The commander is Captain Ahab, a solitary man. Ahab misses one leg: Moby Dick, the famous White Whale, took off his leg . Ahab asks his crew to swear that they will help him hunt Moby Dick to take revenge for his injury. The sailors all agree.
Then life on boards starts as usual: mariners work, hunt sperm whales, butcher them, and take the sperm oil. They meet other ships which tell them the latest news about the White Whale.
A year passes, the ship travels across the Atlantic, around Africa, through the Indian Ocean, the Sea of Japan and it reaches the equator in the Pacific Ocean where Moby Dick is.
Finally, Ahab sights the White Whale, and the chase starts. For three days, Ahab pursues Moby Dick, but every whaling boat he sends to capture him sinks. At the end of the third day, the White Whale attacks the ship itself, and the Pequod goes down.

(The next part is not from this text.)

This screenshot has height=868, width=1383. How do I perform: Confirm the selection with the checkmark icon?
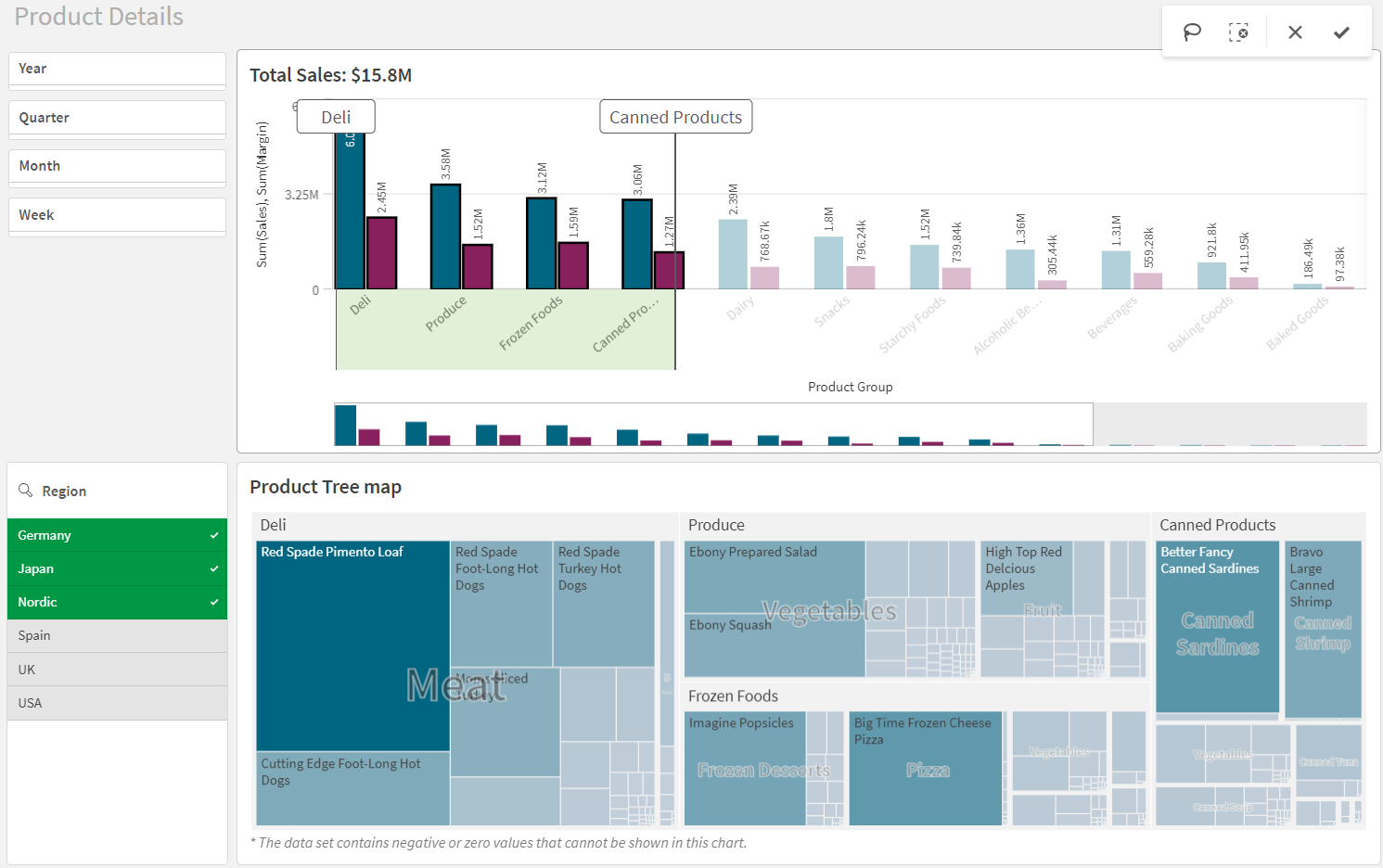(x=1341, y=32)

While his ship is sinking, Ahab, succeed in throwing his harpoon at Moby Dick one last time, but he misses: the rope of the harpoon ties Ahab to the whale and the two sink into the ocean. The only survivor is Ishmael, who lives to tell the tale: he grasps the coffin of his mate, the harpooneer Queequeg, who is dying of a fever.

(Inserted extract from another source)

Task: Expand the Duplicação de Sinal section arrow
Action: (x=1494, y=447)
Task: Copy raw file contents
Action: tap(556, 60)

Like in The Rime of the Ancient Mariner by Samuel Taylor Coleridge and MS found in a Bottle by Edgar Allan Poe, Moby Dick by Herman Melville is the tale of a journey, a quest.
The whale has taken on an incredible multiplicity of meanings over the course of the novel. This makes Ishmael understand that human knowledge is always limited and insufficient. Moby Dick itself assumes an allegorical meaning: the ways of Moby Dick, like those of the Christian God, are unknowable to man. Nobody can interpret them and, as Ahab experiences, the quest for them is inevitably futile and often fatal.
Ahab looks for the whale continuously, he perceives its presence. The Sperm Whale is part of his body in the form of Ahab’s ivory leg and the mariner must continue on his quest no matter the cost.
The novel supplies also an analysis about the contrast between Civilized and Pagan Society
Queequeg and Ishmael illustrate the prevalent contrast between civilized, specifically Christian societies and uncivilized, pagan societies. Queequeg’s uncivilized and imposing appearance only obscures his real honour and civilized behaviour. The real pagan, satanic character is Ahab himself. The Sea becomes the place of transition between from uncivilized to civilized society and also between life and death. The coffin in which Queequeg is waiting for his death becomes the object that saves Ishamael’s life.